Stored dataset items
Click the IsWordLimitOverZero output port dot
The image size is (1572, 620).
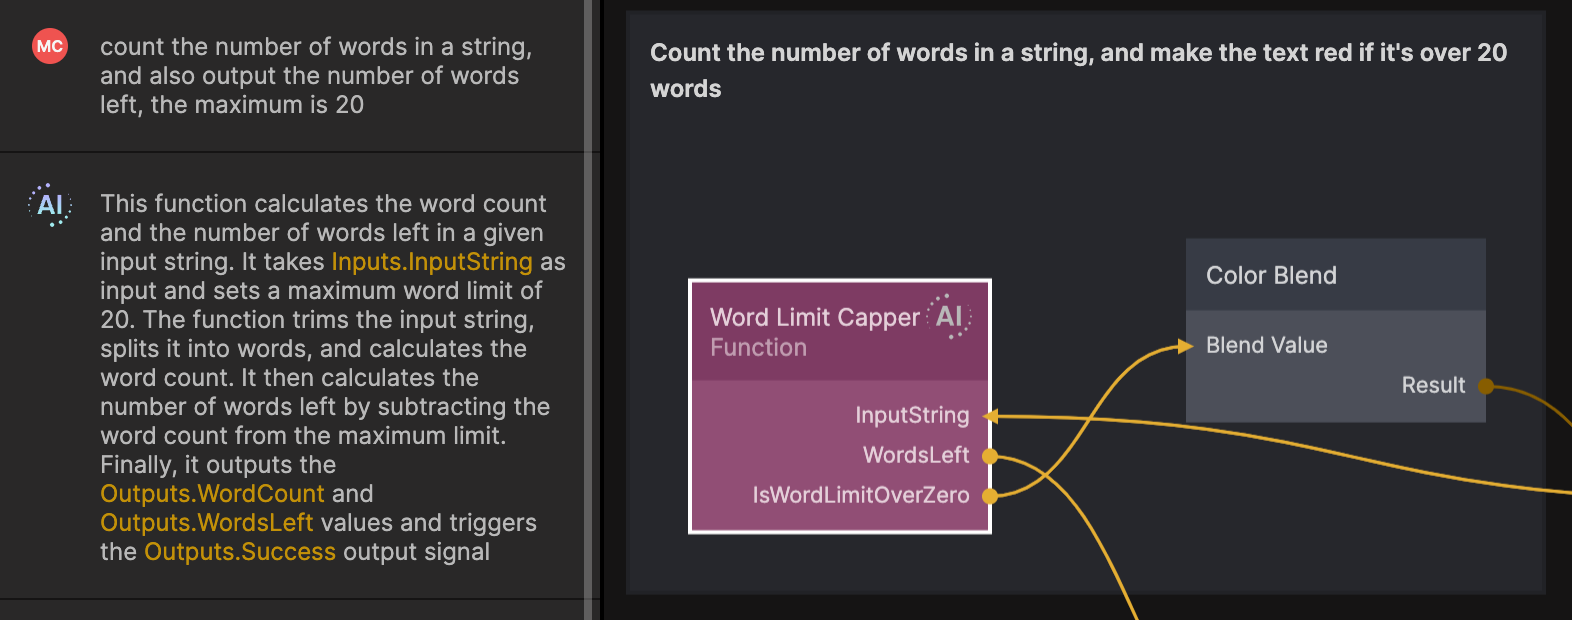(989, 496)
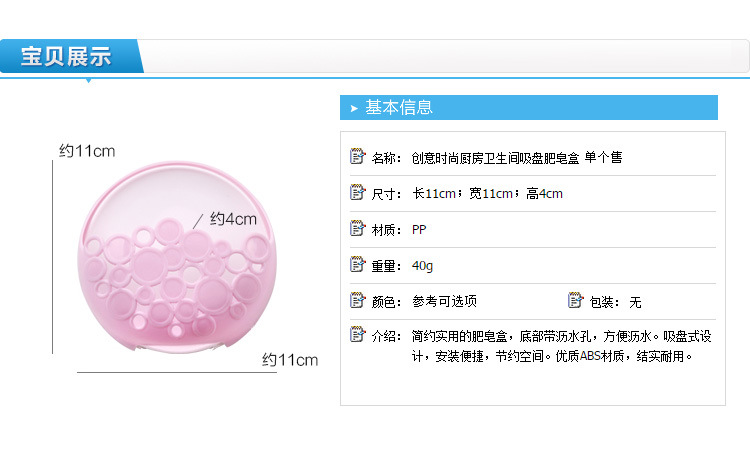Click the notepad icon beside 包装
The height and width of the screenshot is (450, 750).
(575, 300)
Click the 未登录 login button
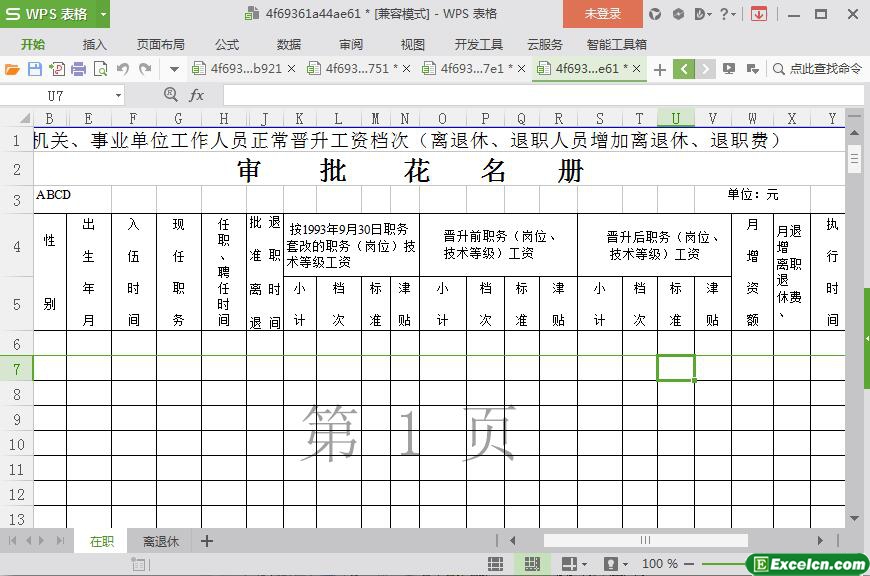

• **Task requirements**
The records above are to be transcribed exactly, with every picture left out.

• **Your response**
Click the IsWordLimitOverZero output port dot
The image size is (1572, 620).
(989, 496)
Click the notepad icon beside 包装
The height and width of the screenshot is (450, 750).
(575, 300)
Click the 未登录 login button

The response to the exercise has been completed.